Work to complete
Only one span of the listing below is wanted: the lines from the one with "Task: Expand the" through the one with "Given: Click the sort", reproduced exactly, both ends kept.
□ □ □ □
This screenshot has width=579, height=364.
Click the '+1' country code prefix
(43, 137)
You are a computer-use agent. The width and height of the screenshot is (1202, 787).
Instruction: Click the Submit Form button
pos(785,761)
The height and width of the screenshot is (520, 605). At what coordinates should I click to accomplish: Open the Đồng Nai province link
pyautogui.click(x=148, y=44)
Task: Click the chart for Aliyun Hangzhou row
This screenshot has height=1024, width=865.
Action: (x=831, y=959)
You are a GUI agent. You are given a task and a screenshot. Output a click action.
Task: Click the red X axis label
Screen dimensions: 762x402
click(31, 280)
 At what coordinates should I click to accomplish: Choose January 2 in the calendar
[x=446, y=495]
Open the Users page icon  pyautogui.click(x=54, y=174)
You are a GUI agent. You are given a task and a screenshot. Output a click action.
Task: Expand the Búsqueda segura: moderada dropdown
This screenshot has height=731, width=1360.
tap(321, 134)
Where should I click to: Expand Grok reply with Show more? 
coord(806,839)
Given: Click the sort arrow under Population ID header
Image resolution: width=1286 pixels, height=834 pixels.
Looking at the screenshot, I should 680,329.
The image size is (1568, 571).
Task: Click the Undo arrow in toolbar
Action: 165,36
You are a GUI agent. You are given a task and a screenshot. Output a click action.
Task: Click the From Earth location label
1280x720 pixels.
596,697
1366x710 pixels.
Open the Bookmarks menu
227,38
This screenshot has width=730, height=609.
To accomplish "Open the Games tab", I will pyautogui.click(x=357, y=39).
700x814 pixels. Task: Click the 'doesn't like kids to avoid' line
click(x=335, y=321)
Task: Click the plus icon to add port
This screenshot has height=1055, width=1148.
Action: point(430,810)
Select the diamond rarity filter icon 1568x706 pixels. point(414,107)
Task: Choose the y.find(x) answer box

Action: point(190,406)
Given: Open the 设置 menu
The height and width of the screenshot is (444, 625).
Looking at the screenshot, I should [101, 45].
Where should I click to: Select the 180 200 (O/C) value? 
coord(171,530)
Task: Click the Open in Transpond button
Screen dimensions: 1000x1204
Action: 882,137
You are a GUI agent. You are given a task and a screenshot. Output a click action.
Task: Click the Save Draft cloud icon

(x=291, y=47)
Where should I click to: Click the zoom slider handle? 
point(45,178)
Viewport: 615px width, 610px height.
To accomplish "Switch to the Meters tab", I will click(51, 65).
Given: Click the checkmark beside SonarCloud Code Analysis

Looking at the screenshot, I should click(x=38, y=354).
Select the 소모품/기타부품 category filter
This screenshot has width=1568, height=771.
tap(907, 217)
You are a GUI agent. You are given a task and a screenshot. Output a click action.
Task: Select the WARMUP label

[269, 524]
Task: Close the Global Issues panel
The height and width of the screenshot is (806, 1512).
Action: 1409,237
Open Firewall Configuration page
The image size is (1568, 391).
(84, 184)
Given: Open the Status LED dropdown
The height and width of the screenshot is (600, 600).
□ □ □ □
Exercise output
Task: Expand the Búsqueda segura: moderada dropdown
This screenshot has height=731, width=1360.
tap(321, 134)
Where should I click to: Expand Grok reply with Show more? 
coord(806,839)
Given: Click the sort arrow under Population ID header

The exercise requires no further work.